Real Talk For Property Investors

QCAT Decisions Unpacked: Real Cases, Real Lessons (2)

Samantha Eason Season 2 Episode 13

The decisions I’ll be reading from today are public rulings published by the Queensland Civil and Administrative Tribunal (QCAT). Everything I share is my own commentary and my opinion only. It should not be taken as legal advice. If you’re facing a similar issue, please seek independent legal advice or guidance specific to your situation.

Ever wondered how a tenant who's 49 days behind in rent could avoid eviction? This fascinating deep dive into a real QCAT case reveals exactly how a simple procedural error by a property management agency cost their landlord client what should have been a straightforward termination.

The devil truly is in the details when it comes to residential tenancy law.  By posting the notice rather than hand delivering it, and not accounting for delivery time in their calculations, they fell one day short of legal requirements. That single day meant the difference between success and failure at tribunal.

What makes this case particularly illuminating is how it demonstrates the strict, prescriptive nature of tenancy legislation across Australia. Despite the property manager's appeal argument that the tribunal should consider "the substantial merits of the case," QCAT firmly held that mandatory notice periods cannot be waived or overlooked. The law is the law – not a grey area.

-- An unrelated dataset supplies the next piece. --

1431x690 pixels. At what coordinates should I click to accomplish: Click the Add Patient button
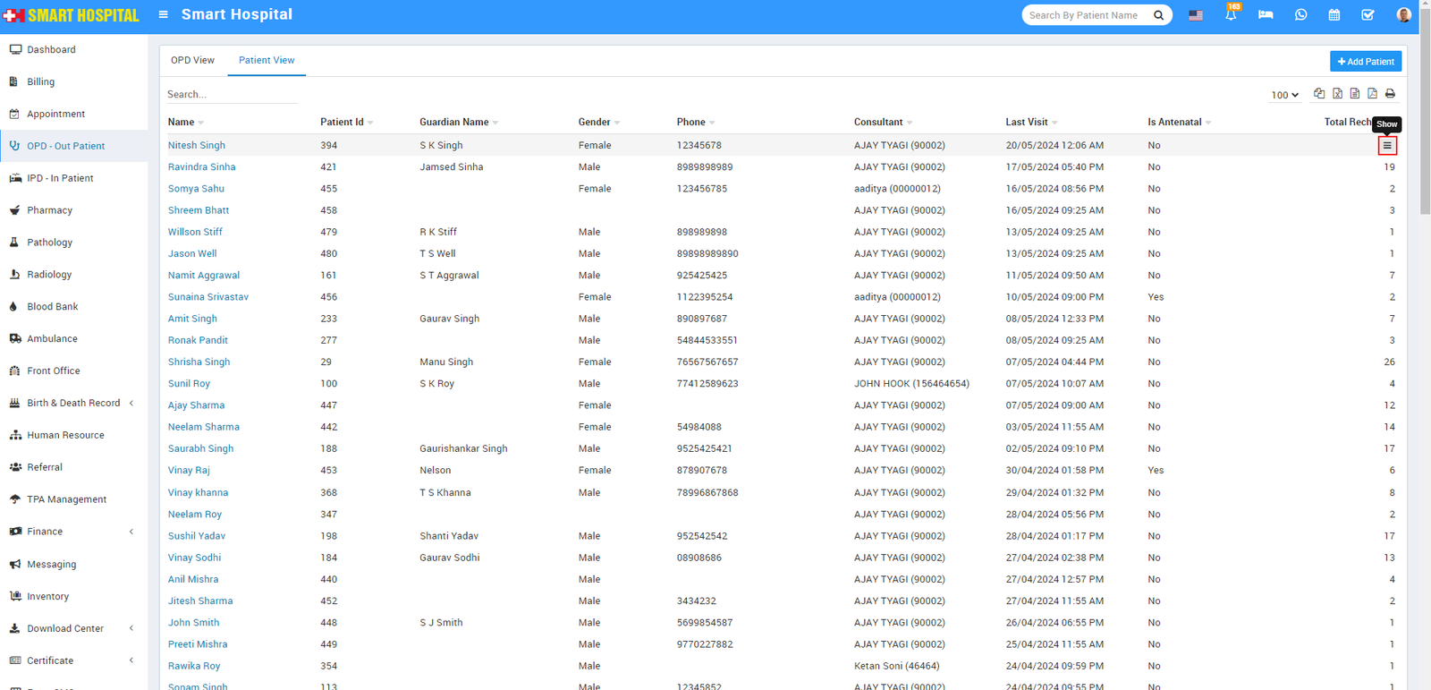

This episode offers invaluable lessons for property investors, managers and tenants alike. We explore best practices for issuing notices, common mistakes to avoid, and why understanding the difference between "issuing" and "giving" a notice matters. Whether you're managing properties professionally or simply want to better understand your rights, this breakdown of a real case reveals why attention to detail can make or break your position at tribunal.

Have you encountered similar situations where technical details impacted a tenancy dispute? Share your experiences or questions with us – we'd love to hear your five cents on the matter!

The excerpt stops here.